What this task involves:
Repeat each entry in the listing word for word.
******************************
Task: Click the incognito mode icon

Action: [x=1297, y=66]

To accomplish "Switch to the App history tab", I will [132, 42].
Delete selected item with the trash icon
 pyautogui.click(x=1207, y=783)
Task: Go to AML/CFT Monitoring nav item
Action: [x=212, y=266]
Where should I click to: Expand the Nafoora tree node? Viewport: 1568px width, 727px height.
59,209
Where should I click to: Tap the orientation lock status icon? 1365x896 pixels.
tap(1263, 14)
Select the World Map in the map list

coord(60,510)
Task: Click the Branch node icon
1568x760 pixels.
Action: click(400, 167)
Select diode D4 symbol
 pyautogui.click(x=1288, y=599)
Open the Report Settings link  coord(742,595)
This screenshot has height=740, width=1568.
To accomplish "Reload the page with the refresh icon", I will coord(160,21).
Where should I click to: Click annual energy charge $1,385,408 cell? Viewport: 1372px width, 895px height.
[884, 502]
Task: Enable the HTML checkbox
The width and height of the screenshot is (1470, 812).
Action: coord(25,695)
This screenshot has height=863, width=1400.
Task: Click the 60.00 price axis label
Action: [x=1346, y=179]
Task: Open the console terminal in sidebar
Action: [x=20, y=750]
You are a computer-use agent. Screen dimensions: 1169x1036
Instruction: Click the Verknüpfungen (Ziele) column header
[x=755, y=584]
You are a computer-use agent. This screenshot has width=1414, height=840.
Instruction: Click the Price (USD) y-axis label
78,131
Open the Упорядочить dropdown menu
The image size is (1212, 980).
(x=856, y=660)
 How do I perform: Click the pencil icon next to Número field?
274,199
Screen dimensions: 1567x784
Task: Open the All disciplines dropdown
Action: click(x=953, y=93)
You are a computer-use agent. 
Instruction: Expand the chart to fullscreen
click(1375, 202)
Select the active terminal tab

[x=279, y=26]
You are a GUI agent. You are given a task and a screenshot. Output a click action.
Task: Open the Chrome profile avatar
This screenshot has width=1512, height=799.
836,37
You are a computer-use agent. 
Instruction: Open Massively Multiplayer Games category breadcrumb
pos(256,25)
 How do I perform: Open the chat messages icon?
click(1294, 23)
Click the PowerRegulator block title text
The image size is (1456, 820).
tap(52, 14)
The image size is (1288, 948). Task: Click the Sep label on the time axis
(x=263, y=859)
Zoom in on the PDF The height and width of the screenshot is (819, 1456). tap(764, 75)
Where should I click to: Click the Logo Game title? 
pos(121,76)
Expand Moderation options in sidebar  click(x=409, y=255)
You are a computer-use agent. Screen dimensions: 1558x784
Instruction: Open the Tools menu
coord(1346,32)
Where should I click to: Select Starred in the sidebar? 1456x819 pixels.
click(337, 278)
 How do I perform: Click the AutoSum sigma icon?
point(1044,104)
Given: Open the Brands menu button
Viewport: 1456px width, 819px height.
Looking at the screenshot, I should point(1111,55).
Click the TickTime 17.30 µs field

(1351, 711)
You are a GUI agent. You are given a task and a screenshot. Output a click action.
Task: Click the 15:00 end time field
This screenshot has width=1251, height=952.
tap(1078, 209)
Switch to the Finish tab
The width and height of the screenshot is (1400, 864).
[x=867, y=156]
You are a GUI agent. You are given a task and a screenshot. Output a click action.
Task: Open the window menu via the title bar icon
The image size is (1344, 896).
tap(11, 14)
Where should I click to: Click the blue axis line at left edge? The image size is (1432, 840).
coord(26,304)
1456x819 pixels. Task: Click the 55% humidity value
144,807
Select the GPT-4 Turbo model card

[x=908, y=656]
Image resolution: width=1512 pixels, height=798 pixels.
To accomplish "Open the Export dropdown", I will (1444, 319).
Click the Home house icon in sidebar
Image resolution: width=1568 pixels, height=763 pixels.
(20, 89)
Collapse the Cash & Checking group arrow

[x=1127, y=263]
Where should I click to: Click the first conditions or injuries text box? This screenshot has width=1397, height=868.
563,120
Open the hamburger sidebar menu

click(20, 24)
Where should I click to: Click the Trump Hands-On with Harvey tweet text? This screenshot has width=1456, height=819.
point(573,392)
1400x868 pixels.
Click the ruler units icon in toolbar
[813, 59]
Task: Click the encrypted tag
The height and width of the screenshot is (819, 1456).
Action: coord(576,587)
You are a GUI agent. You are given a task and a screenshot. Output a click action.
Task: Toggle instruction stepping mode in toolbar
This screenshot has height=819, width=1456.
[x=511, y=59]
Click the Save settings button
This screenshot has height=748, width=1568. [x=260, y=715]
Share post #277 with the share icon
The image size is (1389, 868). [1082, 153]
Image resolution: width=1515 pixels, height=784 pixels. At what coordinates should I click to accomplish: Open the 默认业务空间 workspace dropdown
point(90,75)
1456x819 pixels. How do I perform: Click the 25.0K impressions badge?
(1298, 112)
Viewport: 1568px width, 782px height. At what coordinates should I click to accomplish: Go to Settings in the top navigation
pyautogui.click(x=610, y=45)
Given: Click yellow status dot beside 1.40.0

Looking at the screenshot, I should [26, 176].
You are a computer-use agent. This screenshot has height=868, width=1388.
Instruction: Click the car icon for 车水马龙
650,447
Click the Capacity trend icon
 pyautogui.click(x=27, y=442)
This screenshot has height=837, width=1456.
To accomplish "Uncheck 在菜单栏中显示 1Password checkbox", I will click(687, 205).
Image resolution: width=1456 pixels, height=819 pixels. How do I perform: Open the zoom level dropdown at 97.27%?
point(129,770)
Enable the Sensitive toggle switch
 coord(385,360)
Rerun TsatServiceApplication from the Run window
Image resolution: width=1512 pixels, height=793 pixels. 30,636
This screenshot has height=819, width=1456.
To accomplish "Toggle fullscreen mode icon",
******************************
Answer to the exercise:
Task: Click the incognito mode icon

Action: [x=1297, y=66]

To accomplish "Switch to the App history tab", I will [132, 42].
Delete selected item with the trash icon
 pyautogui.click(x=1207, y=783)
Task: Go to AML/CFT Monitoring nav item
Action: [x=212, y=266]
Where should I click to: Expand the Nafoora tree node? Viewport: 1568px width, 727px height.
59,209
Where should I click to: Tap the orientation lock status icon? 1365x896 pixels.
tap(1263, 14)
Select the World Map in the map list

coord(60,510)
Task: Click the Branch node icon
1568x760 pixels.
Action: click(400, 167)
Select diode D4 symbol
 pyautogui.click(x=1288, y=599)
Open the Report Settings link  coord(742,595)
This screenshot has height=740, width=1568.
To accomplish "Reload the page with the refresh icon", I will coord(160,21).
Where should I click to: Click annual energy charge $1,385,408 cell? Viewport: 1372px width, 895px height.
[884, 502]
Task: Enable the HTML checkbox
The width and height of the screenshot is (1470, 812).
Action: coord(25,695)
This screenshot has height=863, width=1400.
Task: Click the 60.00 price axis label
Action: [x=1346, y=179]
Task: Open the console terminal in sidebar
Action: [x=20, y=750]
You are a computer-use agent. Screen dimensions: 1169x1036
Instruction: Click the Verknüpfungen (Ziele) column header
[x=755, y=584]
You are a computer-use agent. This screenshot has width=1414, height=840.
Instruction: Click the Price (USD) y-axis label
78,131
Open the Упорядочить dropdown menu
The image size is (1212, 980).
(x=856, y=660)
 How do I perform: Click the pencil icon next to Número field?
274,199
Screen dimensions: 1567x784
Task: Open the All disciplines dropdown
Action: click(x=953, y=93)
You are a computer-use agent. 
Instruction: Expand the chart to fullscreen
click(1375, 202)
Select the active terminal tab

[x=279, y=26]
You are a GUI agent. You are given a task and a screenshot. Output a click action.
Task: Open the Chrome profile avatar
This screenshot has width=1512, height=799.
836,37
You are a computer-use agent. 
Instruction: Open Massively Multiplayer Games category breadcrumb
pos(256,25)
 How do I perform: Open the chat messages icon?
click(1294, 23)
Click the PowerRegulator block title text
The image size is (1456, 820).
tap(52, 14)
The image size is (1288, 948). Task: Click the Sep label on the time axis
(x=263, y=859)
Zoom in on the PDF The height and width of the screenshot is (819, 1456). tap(764, 75)
Where should I click to: Click the Logo Game title? 
pos(121,76)
Expand Moderation options in sidebar  click(x=409, y=255)
You are a computer-use agent. Screen dimensions: 1558x784
Instruction: Open the Tools menu
coord(1346,32)
Where should I click to: Select Starred in the sidebar? 1456x819 pixels.
click(337, 278)
 How do I perform: Click the AutoSum sigma icon?
point(1044,104)
Given: Open the Brands menu button
Viewport: 1456px width, 819px height.
Looking at the screenshot, I should point(1111,55).
Click the TickTime 17.30 µs field

(1351, 711)
You are a GUI agent. You are given a task and a screenshot. Output a click action.
Task: Click the 15:00 end time field
This screenshot has width=1251, height=952.
tap(1078, 209)
Switch to the Finish tab
The width and height of the screenshot is (1400, 864).
[x=867, y=156]
You are a GUI agent. You are given a task and a screenshot. Output a click action.
Task: Open the window menu via the title bar icon
The image size is (1344, 896).
tap(11, 14)
Where should I click to: Click the blue axis line at left edge? The image size is (1432, 840).
coord(26,304)
1456x819 pixels. Task: Click the 55% humidity value
144,807
Select the GPT-4 Turbo model card

[x=908, y=656]
Image resolution: width=1512 pixels, height=798 pixels.
To accomplish "Open the Export dropdown", I will (1444, 319).
Click the Home house icon in sidebar
Image resolution: width=1568 pixels, height=763 pixels.
(20, 89)
Collapse the Cash & Checking group arrow

[x=1127, y=263]
Where should I click to: Click the first conditions or injuries text box? This screenshot has width=1397, height=868.
563,120
Open the hamburger sidebar menu

click(20, 24)
Where should I click to: Click the Trump Hands-On with Harvey tweet text? This screenshot has width=1456, height=819.
point(573,392)
1400x868 pixels.
Click the ruler units icon in toolbar
[813, 59]
Task: Click the encrypted tag
The height and width of the screenshot is (819, 1456).
Action: coord(576,587)
You are a GUI agent. You are given a task and a screenshot. Output a click action.
Task: Toggle instruction stepping mode in toolbar
This screenshot has height=819, width=1456.
[x=511, y=59]
Click the Save settings button
This screenshot has height=748, width=1568. [x=260, y=715]
Share post #277 with the share icon
The image size is (1389, 868). [1082, 153]
Image resolution: width=1515 pixels, height=784 pixels. At what coordinates should I click to accomplish: Open the 默认业务空间 workspace dropdown
point(90,75)
1456x819 pixels. How do I perform: Click the 25.0K impressions badge?
(1298, 112)
Viewport: 1568px width, 782px height. At what coordinates should I click to accomplish: Go to Settings in the top navigation
pyautogui.click(x=610, y=45)
Given: Click yellow status dot beside 1.40.0

Looking at the screenshot, I should [26, 176].
You are a computer-use agent. This screenshot has height=868, width=1388.
Instruction: Click the car icon for 车水马龙
650,447
Click the Capacity trend icon
 pyautogui.click(x=27, y=442)
This screenshot has height=837, width=1456.
To accomplish "Uncheck 在菜单栏中显示 1Password checkbox", I will click(687, 205).
Image resolution: width=1456 pixels, height=819 pixels. How do I perform: Open the zoom level dropdown at 97.27%?
point(129,770)
Enable the Sensitive toggle switch
 coord(385,360)
Rerun TsatServiceApplication from the Run window
Image resolution: width=1512 pixels, height=793 pixels. 30,636
This screenshot has height=819, width=1456.
To accomplish "Toggle fullscreen mode icon",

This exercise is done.